Let's be honest folks, the Nuggets house of cards collapsed the moment Danilo Gallinari clutched his knee in agony against the Dallas Mavericks 10 days before the season ended. The team, which didn't have many shooters to begin with, lost their best floor spacer. When the team entered the playoffs against the Golden State Warriors, all the Dubs had to do was pack the paint and dare the Nuggets to shoot. George's penchant of over-tinkering got the best of him, and despite a spirited and desperate effort in Game 5, the handwriting was on the wall ... and the thousands of empty seats in that game at Pepsi Center showed how weary the fanbase was of first round exits.
When the Nuggets lost that series back in April, it wasn't where the team lost it's "cool". No, and I'd wager to say that even when Executive of the Year Masai Ujiri left for the Toronto Raptors shortly after the season ended the Nuggets didn't even lose their cool then. No, but when George Karl was fired, there was a part of various observers (specifically Zach Lowe of Bill Simmons' Grantland, whose distaste at what the Nuggets are doing is quite profound) that regarded the Nuggets as an organization that lost it's mind.
As soon as Josh Kroenke (Nuggets owner) uttered the word "traditional" in his press conference a week after Karl was fired, you would have thought the Nuggets were installing peach baskets at Pepsi Center and were going back to the days of short shorts and high socks. There may be many square peg, round hole aspects to this Nuggets roster and there's a definite work in progress aspect to the team. However, much of this venomous spite directed at the Nuggets seems to be out of losing a favorite coach more than anything else. The curious thing is, this all seems to be stemming from the National media.
There's many aspects I personally miss about George. As I have said over and over since his dismissal I did like him personally. Maybe, in a larger sense, the Nuggets have lost their hip vibe because George embraced things that analytics people do value. The team can certainly can be a chore to watch at times (as evidenced by last night's lackluster and no-energy performance in Houston) and there are times this year when I have found myself saying that a team coached by George Karl would have won that game.

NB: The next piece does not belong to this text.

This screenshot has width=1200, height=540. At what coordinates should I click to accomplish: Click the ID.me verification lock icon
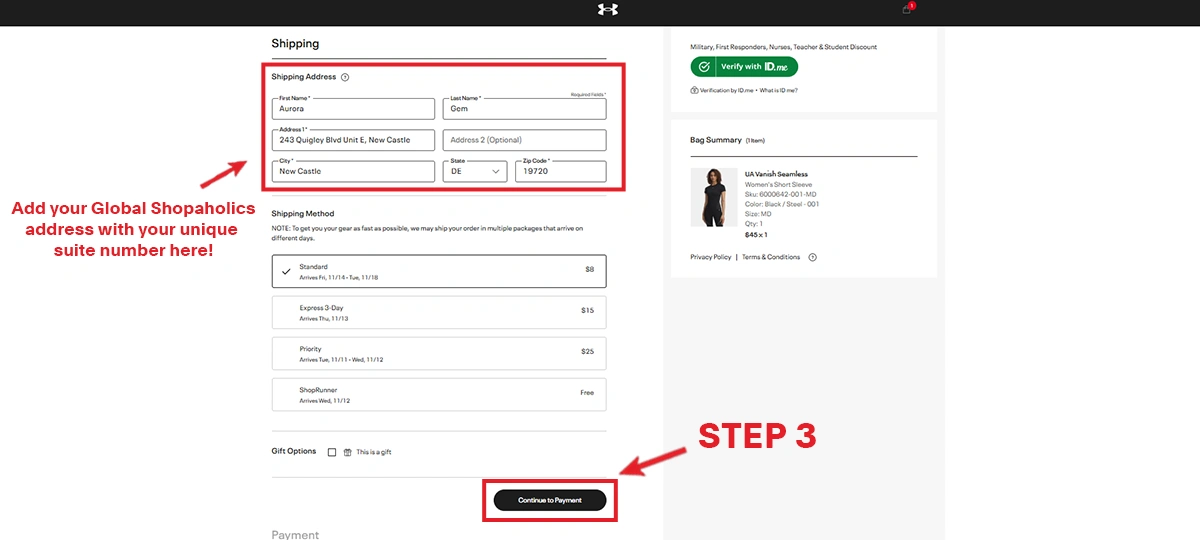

Without placing a value judgment on the veracity of firing Karl, I do think you can judge this team on it's own merits. Brian Shaw as well. While I have quibbles with his approach at times (his substitution pattern is still to random for my taste) he seems to communicate well with the players and get the most out of what he can. This roster isn't set to his specifications and until Gallo get's back we won't see what this team is capable of. That being said, can we call the Shaw Nuggets cool on their own merits?
If Nate, Andy and I sit down at that breakfast cafe again and have a talk with George, it would be great. You miss the stories. You miss the honesty and the (at times) shoot from the hip approach he had. It's just different now at Pepsi Center and the vibe that has surrounded the team for lo these last 8 1/2 seasons is gone. I would be lying if I didn't say it's worrisome.
That being said. It's cool to change horses in mid stream. Like David Bowie or Paul Weller. Keeping people on their toes is the essence of being cool isn't it? Hip? Hipster? The Nuggets, in many ways, took an enormously bold risk.
If it eventually pays off, I have a feeling they will be the coolest kids on the block.